'''

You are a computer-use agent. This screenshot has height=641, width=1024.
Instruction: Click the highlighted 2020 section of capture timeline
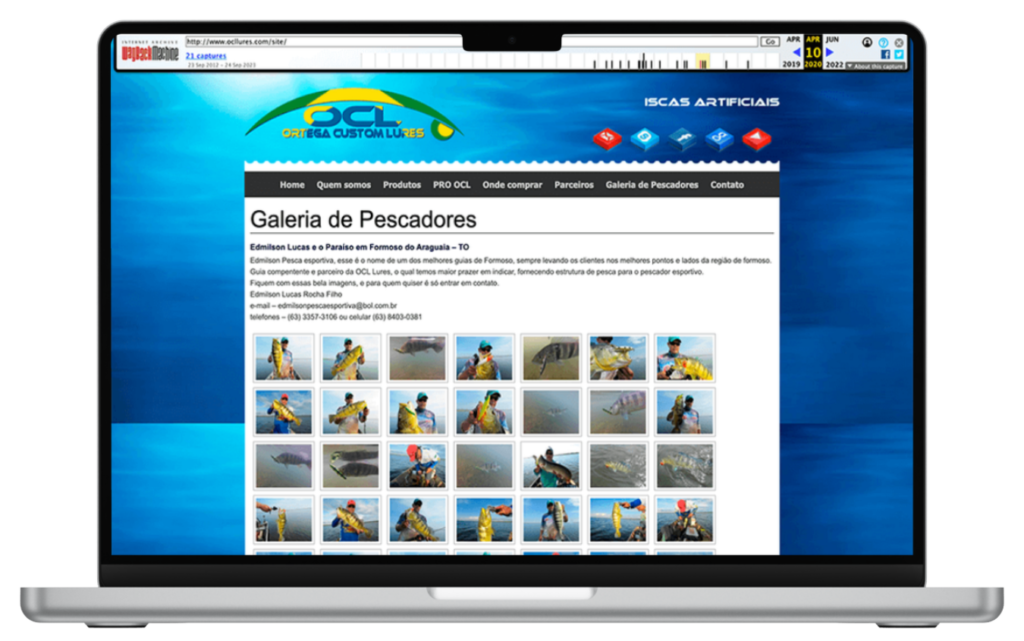703,62
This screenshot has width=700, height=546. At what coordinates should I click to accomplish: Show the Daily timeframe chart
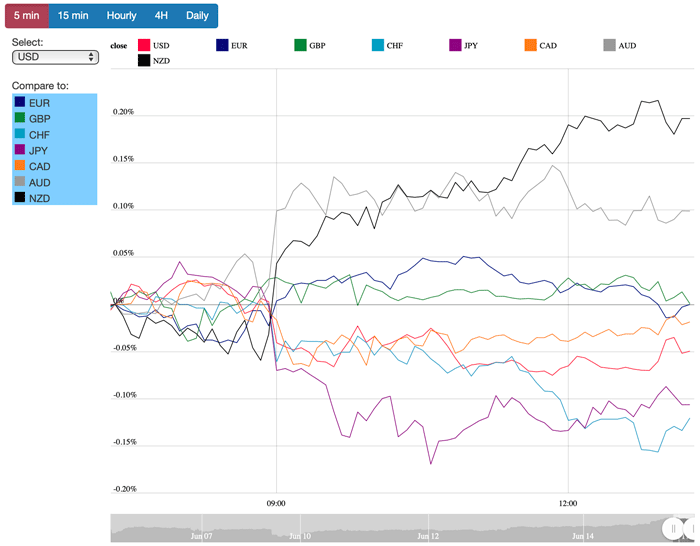coord(197,15)
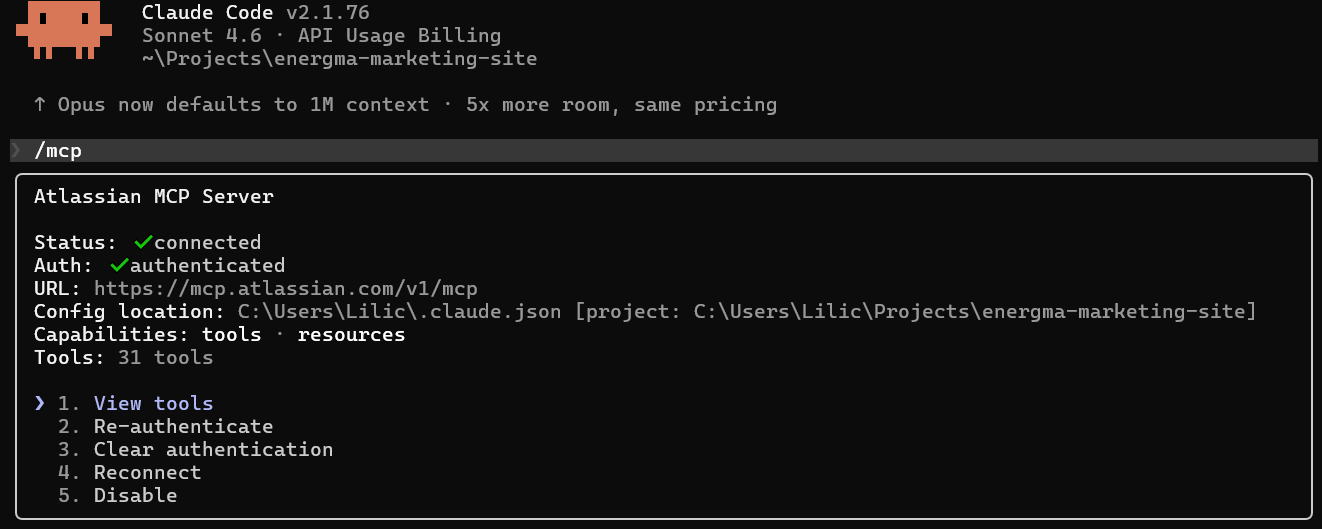The height and width of the screenshot is (529, 1322).
Task: Click the selection pointer beside option 1
Action: click(40, 403)
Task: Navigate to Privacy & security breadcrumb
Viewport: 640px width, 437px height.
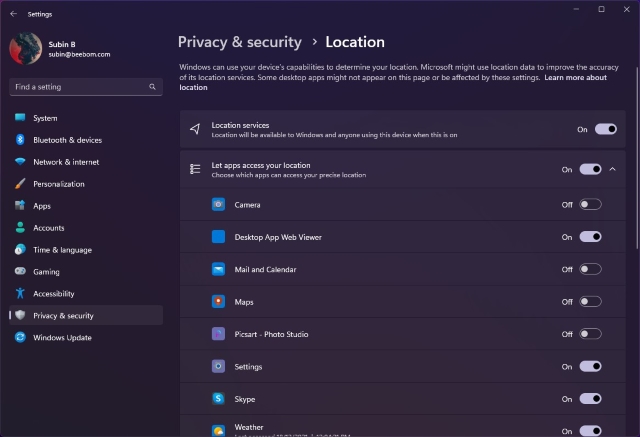Action: pos(239,42)
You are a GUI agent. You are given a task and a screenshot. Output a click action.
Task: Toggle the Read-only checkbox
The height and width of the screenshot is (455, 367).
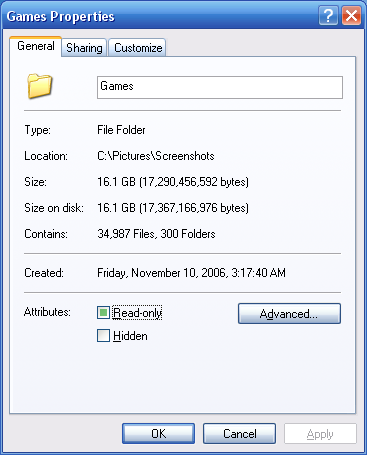(103, 313)
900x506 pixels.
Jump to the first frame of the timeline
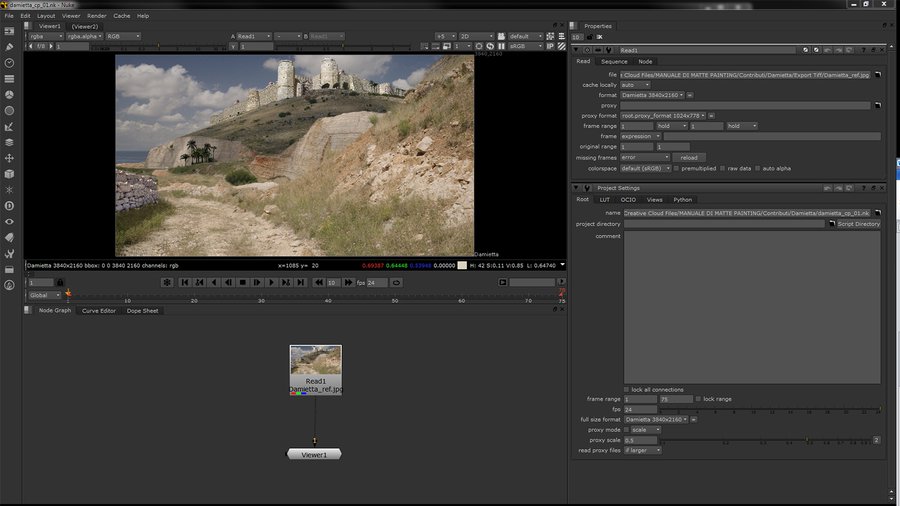[x=184, y=283]

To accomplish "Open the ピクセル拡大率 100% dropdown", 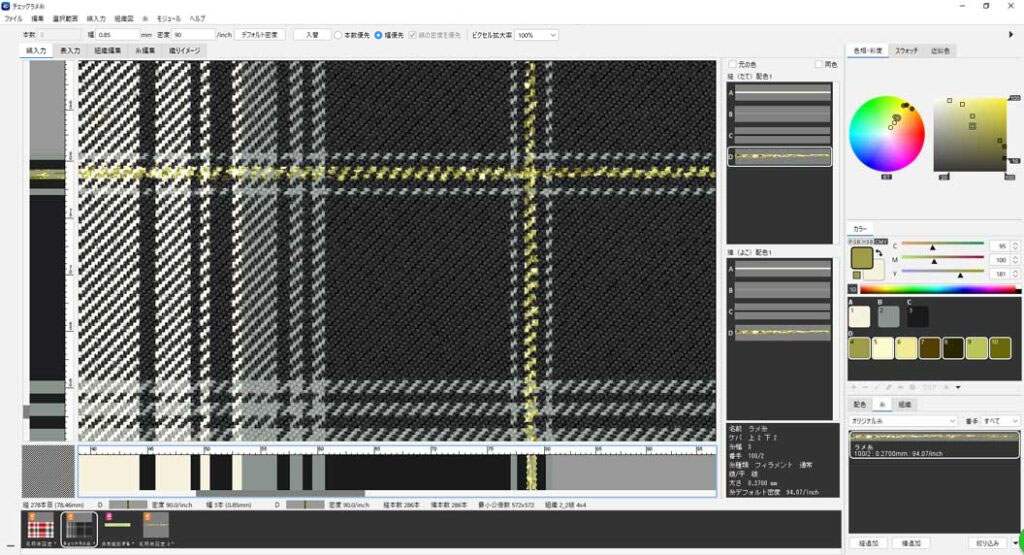I will pos(538,35).
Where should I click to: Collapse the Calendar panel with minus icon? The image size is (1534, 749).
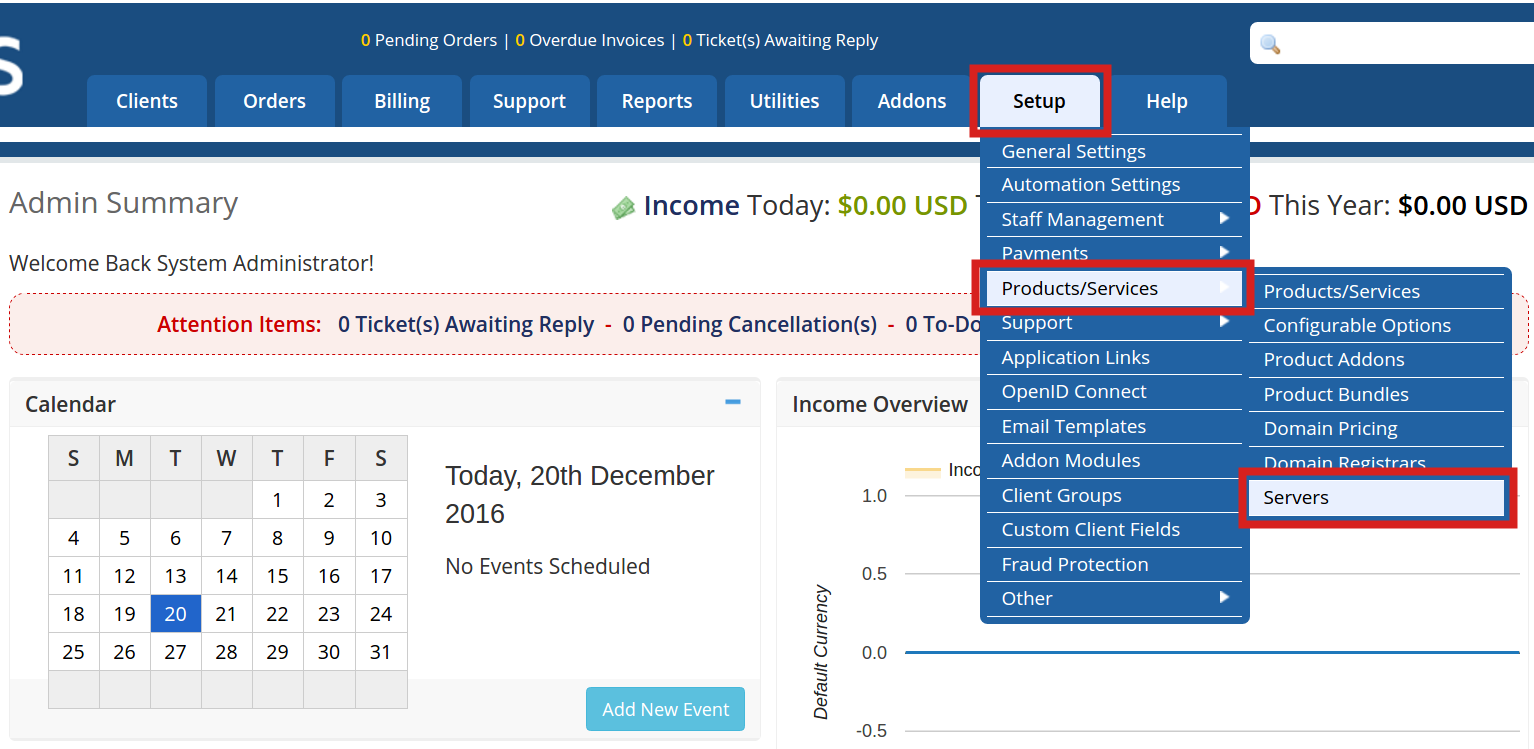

'''

WHAT IS REQUIRED — With every picture omitted, write out the material exactly from its first line through the line containing "Task: Toggle the Read-only checkbox".

SOLVED PROBLEM —
You are a computer-use agent. This screenshot has height=641, width=1024.
Instruction: Click the highlighted 2020 section of capture timeline
703,62
This screenshot has width=700, height=546. At what coordinates should I click to accomplish: Show the Daily timeframe chart
coord(197,15)
The height and width of the screenshot is (529, 1322).
Task: Click the selection pointer beside option 1
Action: click(40, 403)
Task: Navigate to Privacy & security breadcrumb
Viewport: 640px width, 437px height.
Action: pos(239,42)
You are a GUI agent. You are given a task and a screenshot. Output a click action.
Task: Toggle the Read-only checkbox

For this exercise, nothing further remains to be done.